• [INSTRUCCIONES DE LA TAREA] Convierte en una tabla Markdown las líneas del listado comprendidas entre la que contiene "Focus the First Name field with JACK" y la que contiene "Looking at the screenshot, I should [610, 213].", ambas incluidas, y omite las que estén en blanco. Usa las columnas «Número», con el número de fila, y «Línea del listado», con el texto de la línea.
• • • • •
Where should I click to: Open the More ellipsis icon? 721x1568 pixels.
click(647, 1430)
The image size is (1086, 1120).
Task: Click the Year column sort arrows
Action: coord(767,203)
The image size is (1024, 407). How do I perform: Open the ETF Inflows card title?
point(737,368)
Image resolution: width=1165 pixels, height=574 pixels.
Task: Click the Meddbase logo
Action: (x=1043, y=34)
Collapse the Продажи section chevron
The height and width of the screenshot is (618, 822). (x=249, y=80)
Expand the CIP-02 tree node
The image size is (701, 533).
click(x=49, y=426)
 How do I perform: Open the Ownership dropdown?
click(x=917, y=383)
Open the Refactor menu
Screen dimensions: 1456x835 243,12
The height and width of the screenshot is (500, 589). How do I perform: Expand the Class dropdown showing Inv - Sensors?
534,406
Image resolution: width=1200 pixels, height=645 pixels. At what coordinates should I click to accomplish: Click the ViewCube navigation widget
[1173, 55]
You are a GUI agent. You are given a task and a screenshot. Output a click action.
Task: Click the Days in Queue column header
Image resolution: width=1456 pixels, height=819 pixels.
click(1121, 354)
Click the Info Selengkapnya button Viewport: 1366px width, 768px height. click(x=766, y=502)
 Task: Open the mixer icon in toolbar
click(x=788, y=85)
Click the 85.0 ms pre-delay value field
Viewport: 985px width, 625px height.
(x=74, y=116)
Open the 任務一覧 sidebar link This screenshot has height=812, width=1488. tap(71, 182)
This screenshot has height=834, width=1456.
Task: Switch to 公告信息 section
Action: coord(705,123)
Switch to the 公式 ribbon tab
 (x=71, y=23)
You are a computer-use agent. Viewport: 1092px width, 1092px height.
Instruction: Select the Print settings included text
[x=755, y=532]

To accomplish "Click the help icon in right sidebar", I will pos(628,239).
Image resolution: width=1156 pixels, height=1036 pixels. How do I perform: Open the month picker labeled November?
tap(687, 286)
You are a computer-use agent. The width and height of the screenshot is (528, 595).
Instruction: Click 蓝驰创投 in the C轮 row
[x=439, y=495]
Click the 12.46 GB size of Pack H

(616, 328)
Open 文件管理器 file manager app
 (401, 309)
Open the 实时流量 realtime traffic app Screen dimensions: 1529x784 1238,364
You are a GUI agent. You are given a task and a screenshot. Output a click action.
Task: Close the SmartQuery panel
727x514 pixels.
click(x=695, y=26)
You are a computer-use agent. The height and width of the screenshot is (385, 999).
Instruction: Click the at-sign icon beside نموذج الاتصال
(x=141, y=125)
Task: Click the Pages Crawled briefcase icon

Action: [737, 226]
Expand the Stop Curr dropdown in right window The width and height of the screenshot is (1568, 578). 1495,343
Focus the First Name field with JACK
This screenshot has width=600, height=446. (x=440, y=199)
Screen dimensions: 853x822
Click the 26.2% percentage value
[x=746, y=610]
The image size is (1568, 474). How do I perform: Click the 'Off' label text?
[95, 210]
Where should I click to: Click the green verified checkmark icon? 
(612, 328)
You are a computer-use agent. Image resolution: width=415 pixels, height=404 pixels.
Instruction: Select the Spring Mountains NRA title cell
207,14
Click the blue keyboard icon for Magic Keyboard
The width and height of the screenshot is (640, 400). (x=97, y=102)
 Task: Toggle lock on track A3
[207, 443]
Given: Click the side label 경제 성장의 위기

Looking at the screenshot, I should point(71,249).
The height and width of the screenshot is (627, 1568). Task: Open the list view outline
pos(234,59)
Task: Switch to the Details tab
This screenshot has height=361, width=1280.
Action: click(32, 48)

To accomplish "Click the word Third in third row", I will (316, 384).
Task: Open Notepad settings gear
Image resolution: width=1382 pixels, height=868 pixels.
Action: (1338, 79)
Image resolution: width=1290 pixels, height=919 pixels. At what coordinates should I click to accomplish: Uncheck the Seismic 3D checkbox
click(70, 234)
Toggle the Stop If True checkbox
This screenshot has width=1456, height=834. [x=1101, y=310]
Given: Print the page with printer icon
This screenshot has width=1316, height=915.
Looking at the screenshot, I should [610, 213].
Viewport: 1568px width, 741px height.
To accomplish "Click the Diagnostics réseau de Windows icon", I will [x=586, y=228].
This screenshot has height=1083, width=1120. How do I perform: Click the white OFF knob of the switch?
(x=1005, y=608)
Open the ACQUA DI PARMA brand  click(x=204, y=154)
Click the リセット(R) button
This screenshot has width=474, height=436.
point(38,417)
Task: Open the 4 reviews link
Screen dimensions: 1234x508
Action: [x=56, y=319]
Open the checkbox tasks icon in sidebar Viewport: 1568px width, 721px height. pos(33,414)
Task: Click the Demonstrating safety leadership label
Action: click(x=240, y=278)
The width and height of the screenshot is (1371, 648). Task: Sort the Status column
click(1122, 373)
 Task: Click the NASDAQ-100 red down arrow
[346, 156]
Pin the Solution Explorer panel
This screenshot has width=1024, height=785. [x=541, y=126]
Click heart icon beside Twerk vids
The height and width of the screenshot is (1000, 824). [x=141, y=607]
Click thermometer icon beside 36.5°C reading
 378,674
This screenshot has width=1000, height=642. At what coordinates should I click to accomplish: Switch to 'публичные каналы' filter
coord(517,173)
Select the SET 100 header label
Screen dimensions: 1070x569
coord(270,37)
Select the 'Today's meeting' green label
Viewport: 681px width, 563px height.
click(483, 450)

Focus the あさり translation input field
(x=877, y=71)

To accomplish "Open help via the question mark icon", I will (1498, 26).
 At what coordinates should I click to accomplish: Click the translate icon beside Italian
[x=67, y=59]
• • • • •
• [SOLUCIÓN]
| Número | Línea del listado |
|---|---|
| 1 | Focus the First Name field with JACK |
| 2 | This screenshot has width=600, height=446. (x=440, y=199) |
| 3 | Screen dimensions: 853x822 |
| 4 | Click the 26.2% percentage value |
| 5 | [x=746, y=610] |
| 6 | The image size is (1568, 474). How do I perform: Click the 'Off' label text? |
| 7 | [95, 210] |
| 8 | Where should I click to: Click the green verified checkmark icon?  |
| 9 | (612, 328) |
| 10 | You are a computer-use agent. Image resolution: width=415 pixels, height=404 pixels. |
| 11 | Instruction: Select the Spring Mountains NRA title cell |
| 12 | 207,14 |
| 13 | Click the blue keyboard icon for Magic Keyboard |
| 14 | The width and height of the screenshot is (640, 400). (x=97, y=102) |
| 15 |  Task: Toggle lock on track A3 |
| 16 | [207, 443] |
| 17 | Given: Click the side label 경제 성장의 위기 |
| 18 | Looking at the screenshot, I should point(71,249). |
| 19 | The height and width of the screenshot is (627, 1568). Task: Open the list view outline |
| 20 | pos(234,59) |
| 21 | Task: Switch to the Details tab |
| 22 | This screenshot has height=361, width=1280. |
| 23 | Action: click(32, 48) |
| 24 | To accomplish "Click the word Third in third row", I will (316, 384). |
| 25 | Task: Open Notepad settings gear |
| 26 | Image resolution: width=1382 pixels, height=868 pixels. |
| 27 | Action: (1338, 79) |
| 28 | Image resolution: width=1290 pixels, height=919 pixels. At what coordinates should I click to accomplish: Uncheck the Seismic 3D checkbox |
| 29 | click(70, 234) |
| 30 | Toggle the Stop If True checkbox |
| 31 | This screenshot has width=1456, height=834. [x=1101, y=310] |
| 32 | Given: Print the page with printer icon |
| 33 | This screenshot has width=1316, height=915. |
| 34 | Looking at the screenshot, I should [610, 213]. |